Bruxelles aveva almeno due buone ragioni di essere preoccupata per l’esito delle elezioni politiche in Spagna la scorsa domenica. Una immediata e un’altra in vista delle future elezioni del Parlamento europeo a inizio giugno 2024.
Nell’immediato il risultato elettorale avrebbe potuto modificare la conduzione dei lavori del Consiglio dei ministri UE, presieduto in questo secondo semestre dell’anno dalla Spagna, le cui priorità erano state preparate dall’attuale governo a guida socialista.
Non erano priorità banali: andavano dall’impegno a sostenere la reindustrializzazione dell’UE ai progressi nella transizione verde, dalla promozione di una maggiore giustizia sociale ed economica al rafforzamento dell’unità europea, senza dimenticare che questo è anche il semestre che dovrebbe portare a termine la revisione del Patto di stabilità per una “governance” condivisa delle finanze pubbliche dei Paesi UE.
È probabile che l’esito elettorale, responsabile di una congiuntura politica dominata dall’incertezza nella formazione di una maggioranza, confermi alla guida del semestre europeo l’attuale governo, in attesa di possibili nuove elezioni a fine anno.
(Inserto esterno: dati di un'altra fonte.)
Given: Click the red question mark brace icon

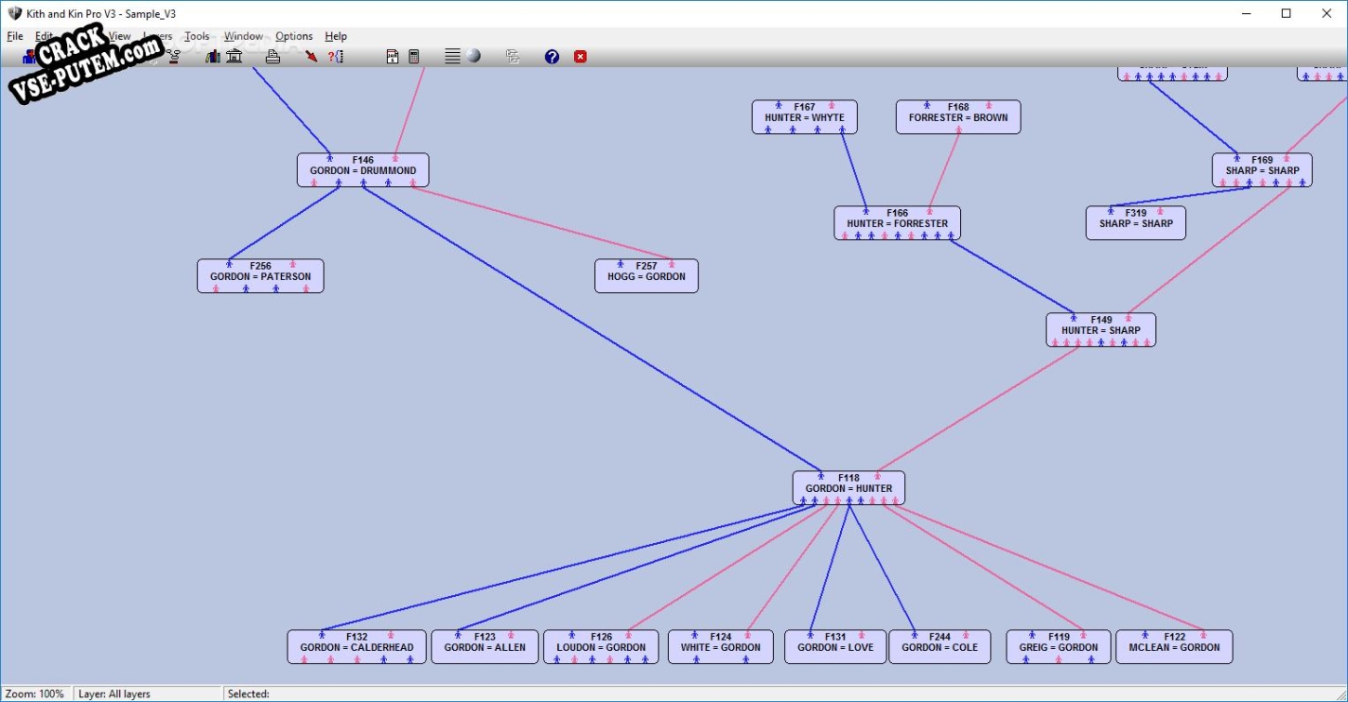Looking at the screenshot, I should click(336, 57).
Non è il massimo che si potesse sperare a Bruxelles, ma meglio di un precipitoso ribaltone politico a Madrid.
Forse più interessante la risposta degli elettori spagnoli all’altra preoccupazione che aleggiava in Europa sul futuro delle maggioranze politiche al Parlamento europeo, minacciate da temute avanzate delle forze politiche di destra, di quella estrema in particolare. Quest’ultima già si era significativamente rafforzata in recenti elezioni in Finlandia, Italia e Grecia e potrebbe ulteriormente segnare punti importanti nelle prossime elezioni nel corso dell’anno in Polonia, Austria e Slovacchia, con qualche rischio anche in Olanda, senza dimenticare quanto già accade in Ungheria e in Paesi limitrofi.
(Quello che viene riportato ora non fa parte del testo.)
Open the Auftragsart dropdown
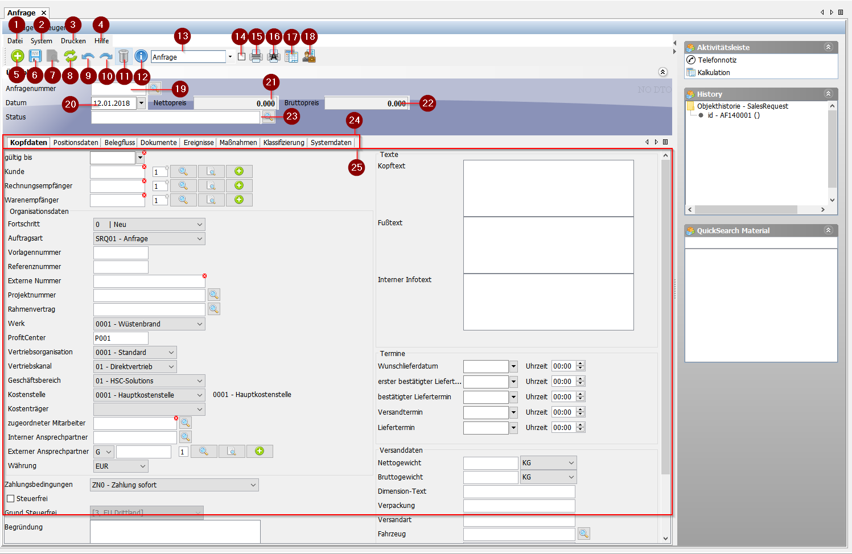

Da questo punto di vista l’esito elettorale in Spagna, Paese politicamente importante per i progressi dell’integrazione europea, insieme con Francia e Germania, ha raffreddato i timori per un balzo in avanti delle destre, in particolare visto il clamoroso insuccesso dell’estrema destra nazionalista e reazionaria di Vox, il partito appoggiato da Fratelli d’Italia e dalla sua presidente, Giorgia Meloni, che molto si era spesa per il suo successo. Il crollo di Vox rimanda per ora al mittente le pretese di costruire in Europa, come in Italia, una coalizione di destra-centro che remi contro il processo di integrazione europea, facendola regredire sotto i colpi di un ritorno al mito della Nazione, con tutte le tragedie già sperimentate nel secolo scorso.
Nè va dimenticato che il partito conservatore di destra dei popolari, arrivato primo nella consultazione elettorale, fa pur sempre parte del Partito popolare europeo (PPE) che, tra molte contraddizioni, mantiene una originaria vocazione in favore proprio di quel processo di integrazione cui partecipa, con le residue truppe rimaste, anche Forza Italia.
In questo quadro non bisogna sottovalutare l’inattesa tenuta del Partito socialista spagnolo che nella consultazione elettorale ha limitato i danni, segnando anzi un leggero progresso, e potrebbe ancora essere in grado di restare alla guida del Paese – e del semestre europeo – se riuscisse a comporre con le forze politiche regionaliste e indipendentiste, impresa non facile.
Agli occhi di Bruxelles il risultato elettorale spagnolo conferma la possibile tenuta dell’attuale “maggioranza Ursula” di centro-sinistra, quella che vede alleati il Partito popolare europeo, i Socialisti e democratici, i liberali e tendenzialmente i Verdi, tutti con prospettive di riduzione di consensi alle prossime elezioni europee, ma non al punto di lasciare prevedere una praticabile aggregazione maggioritaria tra i conservatori e le impresentabili destre estreme, come quella tedesca con nostalgie neo-naziste di AFD, quella nazionalista spagnola di Vox e altre simili che si aggirano nei dintorni.